The promise of Defense Distributed’s Liberator 3D-printed handgun–that it would “free” firearms from the firearms industry, putting a gun in the hands of anybody who wants one–is really a dot on the horizon. Cody Wilson and co. got one to fire, yes, but they did it with an $8,000 printer that looks like a vending machine, and had to replace the barrel every time they fired it.
But that vision is now one step closer, as a Wisconsin engineer made a modified version of the Liberator on a cheap printer and $25 worth of plastic, dubbing his weapon the “Lulz Liberator,” because, you know, gunz are totally teh lulz. The Lulz Liberator is scarily effective–in the video above, it fires off eight shots on one barrel.
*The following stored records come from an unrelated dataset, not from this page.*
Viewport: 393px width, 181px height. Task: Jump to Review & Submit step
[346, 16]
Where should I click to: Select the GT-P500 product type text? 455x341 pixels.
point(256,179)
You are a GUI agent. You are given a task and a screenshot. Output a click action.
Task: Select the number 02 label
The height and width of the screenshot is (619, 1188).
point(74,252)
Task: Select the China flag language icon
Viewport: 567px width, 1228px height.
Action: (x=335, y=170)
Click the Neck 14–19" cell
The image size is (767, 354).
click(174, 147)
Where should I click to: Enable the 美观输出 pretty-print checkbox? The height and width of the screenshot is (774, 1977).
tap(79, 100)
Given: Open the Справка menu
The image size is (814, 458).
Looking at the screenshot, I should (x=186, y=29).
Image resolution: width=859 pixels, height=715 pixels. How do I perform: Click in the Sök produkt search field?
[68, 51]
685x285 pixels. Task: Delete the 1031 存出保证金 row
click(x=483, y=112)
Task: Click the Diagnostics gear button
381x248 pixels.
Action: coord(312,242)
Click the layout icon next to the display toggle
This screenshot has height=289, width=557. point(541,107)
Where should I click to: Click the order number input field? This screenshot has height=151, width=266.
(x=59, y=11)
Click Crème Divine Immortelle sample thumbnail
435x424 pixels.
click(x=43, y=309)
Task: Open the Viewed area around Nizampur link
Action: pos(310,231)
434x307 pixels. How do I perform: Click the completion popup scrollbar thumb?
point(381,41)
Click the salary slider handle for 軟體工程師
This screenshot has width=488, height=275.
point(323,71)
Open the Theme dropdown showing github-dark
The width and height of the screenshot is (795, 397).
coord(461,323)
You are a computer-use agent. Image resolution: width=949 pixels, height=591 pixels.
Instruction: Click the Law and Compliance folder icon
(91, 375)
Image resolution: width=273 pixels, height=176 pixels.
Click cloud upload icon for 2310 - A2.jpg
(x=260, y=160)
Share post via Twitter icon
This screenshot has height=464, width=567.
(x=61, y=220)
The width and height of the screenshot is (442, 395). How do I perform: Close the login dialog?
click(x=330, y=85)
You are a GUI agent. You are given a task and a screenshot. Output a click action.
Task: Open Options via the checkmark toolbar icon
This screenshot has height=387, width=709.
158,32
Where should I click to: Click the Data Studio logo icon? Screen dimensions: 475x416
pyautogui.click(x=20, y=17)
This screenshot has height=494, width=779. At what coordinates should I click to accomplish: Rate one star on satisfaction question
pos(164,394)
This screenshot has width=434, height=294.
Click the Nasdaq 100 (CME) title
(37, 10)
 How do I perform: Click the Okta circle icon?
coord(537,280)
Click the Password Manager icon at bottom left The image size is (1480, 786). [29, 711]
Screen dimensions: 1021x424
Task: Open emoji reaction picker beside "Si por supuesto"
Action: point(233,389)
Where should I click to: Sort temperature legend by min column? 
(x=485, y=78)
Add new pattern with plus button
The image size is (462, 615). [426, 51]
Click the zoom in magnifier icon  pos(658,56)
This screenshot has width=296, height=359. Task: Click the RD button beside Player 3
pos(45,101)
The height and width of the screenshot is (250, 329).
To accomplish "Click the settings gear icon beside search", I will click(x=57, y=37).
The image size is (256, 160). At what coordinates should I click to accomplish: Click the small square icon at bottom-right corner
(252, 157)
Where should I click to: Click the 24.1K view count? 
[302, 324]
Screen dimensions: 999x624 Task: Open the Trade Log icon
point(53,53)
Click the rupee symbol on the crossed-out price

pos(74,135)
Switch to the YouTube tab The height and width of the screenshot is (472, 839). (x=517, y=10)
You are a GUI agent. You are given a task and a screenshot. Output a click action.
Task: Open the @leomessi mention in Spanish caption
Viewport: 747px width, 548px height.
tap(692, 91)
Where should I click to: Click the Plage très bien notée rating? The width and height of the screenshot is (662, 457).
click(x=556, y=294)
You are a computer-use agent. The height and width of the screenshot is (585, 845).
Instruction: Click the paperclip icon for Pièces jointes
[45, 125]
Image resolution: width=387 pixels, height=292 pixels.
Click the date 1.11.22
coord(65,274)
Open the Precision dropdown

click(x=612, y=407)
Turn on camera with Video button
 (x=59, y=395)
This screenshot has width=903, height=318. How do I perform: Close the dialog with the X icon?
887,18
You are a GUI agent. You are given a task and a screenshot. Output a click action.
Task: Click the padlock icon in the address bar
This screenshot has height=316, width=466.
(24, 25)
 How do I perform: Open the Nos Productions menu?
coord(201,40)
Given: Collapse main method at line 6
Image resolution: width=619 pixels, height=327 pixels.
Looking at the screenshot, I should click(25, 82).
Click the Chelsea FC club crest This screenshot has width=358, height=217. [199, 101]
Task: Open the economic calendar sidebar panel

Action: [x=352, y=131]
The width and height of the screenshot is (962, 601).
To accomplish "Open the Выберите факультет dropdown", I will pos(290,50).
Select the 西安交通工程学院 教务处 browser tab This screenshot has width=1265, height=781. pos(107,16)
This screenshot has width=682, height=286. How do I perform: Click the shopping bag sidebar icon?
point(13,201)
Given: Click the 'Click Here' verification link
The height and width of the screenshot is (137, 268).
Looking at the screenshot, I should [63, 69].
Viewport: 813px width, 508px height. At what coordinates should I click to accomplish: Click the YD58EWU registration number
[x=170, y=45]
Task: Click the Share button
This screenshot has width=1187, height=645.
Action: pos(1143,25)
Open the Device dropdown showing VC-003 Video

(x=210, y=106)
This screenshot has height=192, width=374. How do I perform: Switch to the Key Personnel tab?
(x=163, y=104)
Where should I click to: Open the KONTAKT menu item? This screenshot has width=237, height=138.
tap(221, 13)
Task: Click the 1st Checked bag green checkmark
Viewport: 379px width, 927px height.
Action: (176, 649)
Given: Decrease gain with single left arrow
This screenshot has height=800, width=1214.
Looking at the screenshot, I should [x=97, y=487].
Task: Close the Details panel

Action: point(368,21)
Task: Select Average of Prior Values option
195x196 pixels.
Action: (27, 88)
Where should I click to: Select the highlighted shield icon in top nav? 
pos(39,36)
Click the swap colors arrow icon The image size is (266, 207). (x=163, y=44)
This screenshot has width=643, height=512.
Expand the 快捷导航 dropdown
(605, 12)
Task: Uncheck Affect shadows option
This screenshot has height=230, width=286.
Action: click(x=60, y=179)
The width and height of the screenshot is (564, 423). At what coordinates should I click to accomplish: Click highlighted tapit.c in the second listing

“People think this takes an $8,000 machine and that it blows up on the first shot. I want to dispel that,” said Joe, the gun’s creator, who asked Forbes not to reveal his last name. “This does work, and I want that to be known.”
It’s a big step, but we’re still a long way from a 3D-printed gun for every firearms enthusiast. Even if guns could be printed on cheaper, consumer-oriented printers on a wide scale, something like a MakerBot Replicator still outprices your average handgun by far.
“I’m trying to do the same thing Cody wants to do. I’m not an anarchist, but I don’t like the idea that the government is telling us ‘You can’t have that,’” Joe said. “I agree with Cody’s idea that this is a perfect fusion of the first and second amendments.”